# Where is a Moderator when you need one?



## nevertells (Oct 29, 2011)

Does anyone know how to contact a Rootzwiki moderator? I don't see any links to one on any page in Rootzwiki. The reason I ask is, RolandDeschain79 is not able to access Rootzwiki for some reason. He has been a member of this forum for a long time. He has numerous threads that he maintains and now cannot do so. He is an important member of the HP TouchPad community. If anyone knows how to contact a moderator or provide me with a way to do so, please help.

Thank you,
Nevertells


----------



## wde (Sep 6, 2012)

nevertells said:


> Does anyone know how to contact a Rootzwiki moderator? I don't see any links to one on any page in Rootzwiki. The reason I ask is, RolandDeschain79 is not able to access Rootzwiki for some reason. He has been a member of this forum for a long time. He has numerous threads that he maintains and now cannot do so. He is an important member of the HP TouchPad community. If anyone knows how to contact a moderator or provide me with a way to do so, please help.
> 
> Thank you,
> Nevertells


I don't see any admins or mods currently active to send a message to.

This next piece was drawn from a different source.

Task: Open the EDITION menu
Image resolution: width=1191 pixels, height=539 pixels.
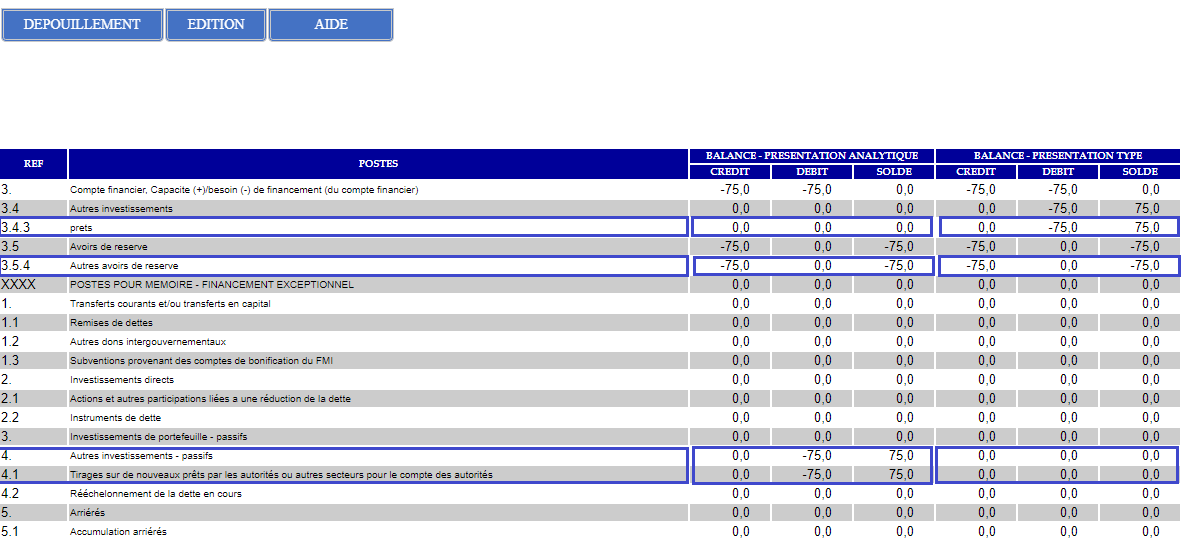Action: [x=216, y=25]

I would have reported your post to bring attention to it but that is frowned upon.

Looking at this list, last seen admin was PilipB. All I can suggest is that you send him (or another recently active admin/mod) a PM.(There is an icon on right side of that list.)

Hope that helps.


----------



## bethanyf (Feb 25, 2015)

I'd say the owners of RootzWiki and the moderators are long gone, leaving the site live only to collect ad revenue from Google. Just look at how the spammers have taken over and gone crazy by peeking at the new content page:

http://rootzwiki.com/index.php?app=core&module=search&do=viewNewContent&search_app=forums

Reporting spammers themselves or their posts is resulting in zero action taken as I have done so for days. This site is virtually abandoned and become the land of spam.


----------



## nevertells (Oct 29, 2011)

wde said:


> I don't see any admins or mods currently active to send a message to.
> 
> I would have reported your post to bring attention to it but that is frowned upon.
> 
> ...


Don't know how you found this list, but thanks for that! I just spammed three of the admins to see if I get any kind of response. Interesting, I've seen razorloves around the forum somewhere, either here or on XDA. Thanks

NT


----------



## nevertells (Oct 29, 2011)

bethanyf said:


> I'd say the owners of RootzWiki and the moderators are long gone, leaving the site live only to collect ad revenue from Google. Just look at how the spammers have taken over and gone crazy by peeking at the new content page:
> 
> http://rootzwiki.com/index.php?app=core&module=search&do=viewNewContent&search_app=forums
> 
> Reporting spammers themselves or their posts is resulting in zero action taken as I have done so for days. This site is virtually abandoned and become the land of spam.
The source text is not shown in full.